The Rider es sin lugar a dudas el estreno destacado de esta semana, la película que os recomendamos como opción predilecta para ir al cine. No solo hay que seguir la pista a la directora, que con este segundo largo tras Songs My Brothers Taught Me ha vuelto a ponernos los pelos de punta, sino que además su director de fotografía, con el que repite, Joshua James Richards, merece también toda nuestra atención.
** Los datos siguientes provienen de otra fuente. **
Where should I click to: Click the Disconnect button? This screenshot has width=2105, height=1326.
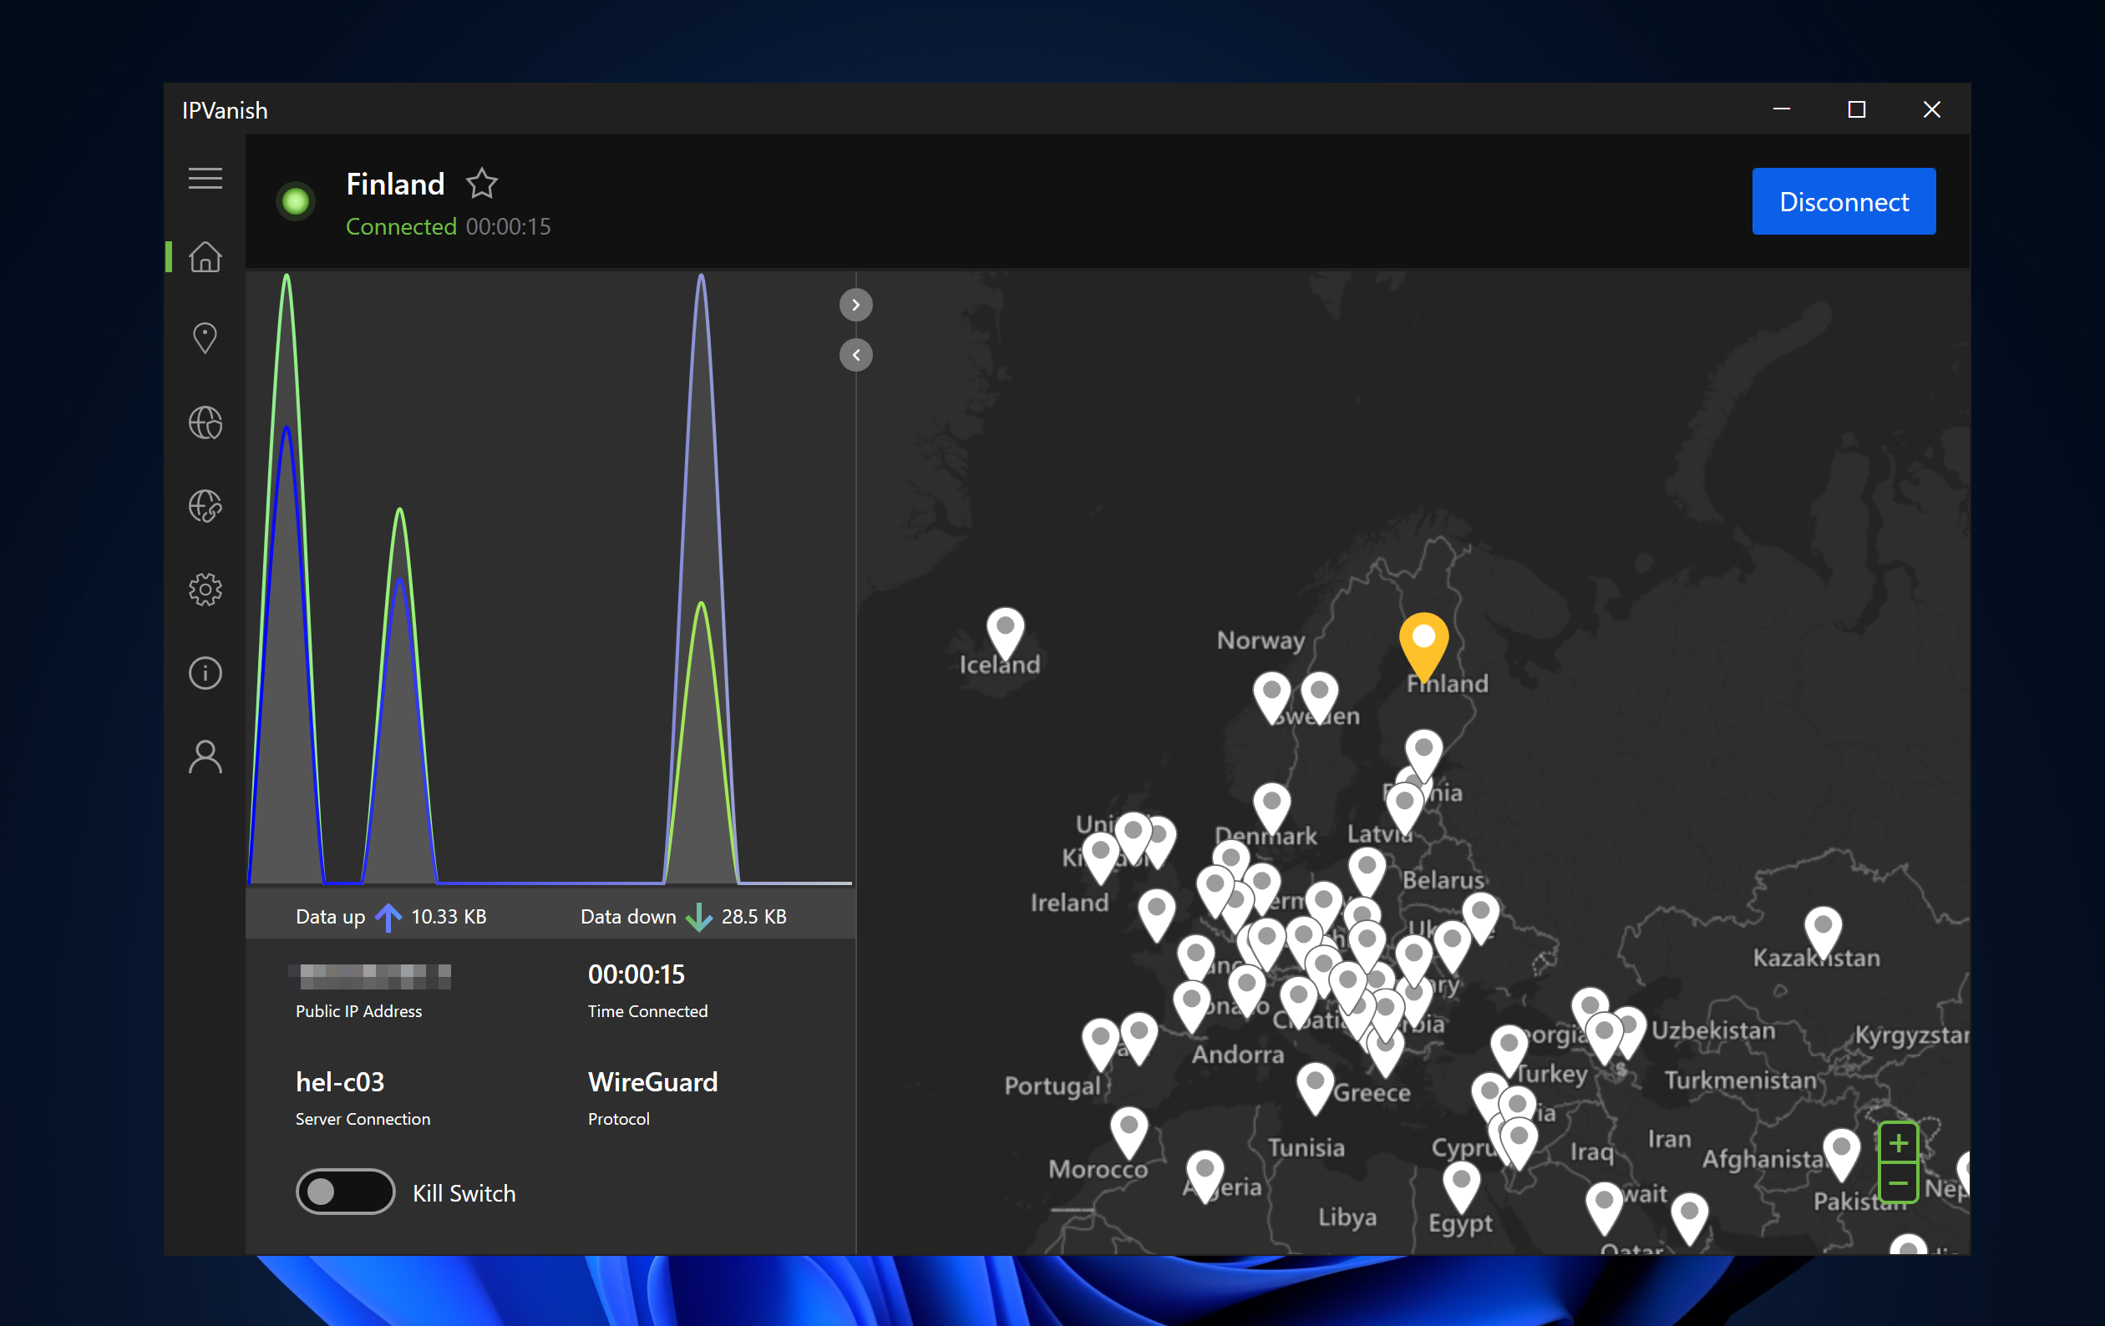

Mención especial a la casi invisible banda sonora de la cinta, que compone un inspirado Nathan Halpern y que nunca eclipsa las imágenes, sino que contribuye a realzar la belleza del conjunto. Qué gusto da ver una película bien narrada, preñada de sensibilidad y de corazón en la que tan bien encajan todos los elementos. Y qué gran confianza hay que tener en una directora para que sensaciones tan íntimas se retraten con semejante naturalidad.

Valoración

The Rider es la película más hermosa que ha llegado a carteleras este año y fácilmente se puede convertir en una de vuestras favoritas, porque rebosa verdad y belleza en cada encuadre.

Hobby

90

Excelente

Lo mejor

El hecho de que sea un docudrama interpretado por actores no profesionales y lo hagan tan bien. El lirismo que exuda la fotografía y su trascendencia.

Lo peor

La película tarda un poco en arrancar y hay algunos personajes secundarios menos creíbles en sus roles.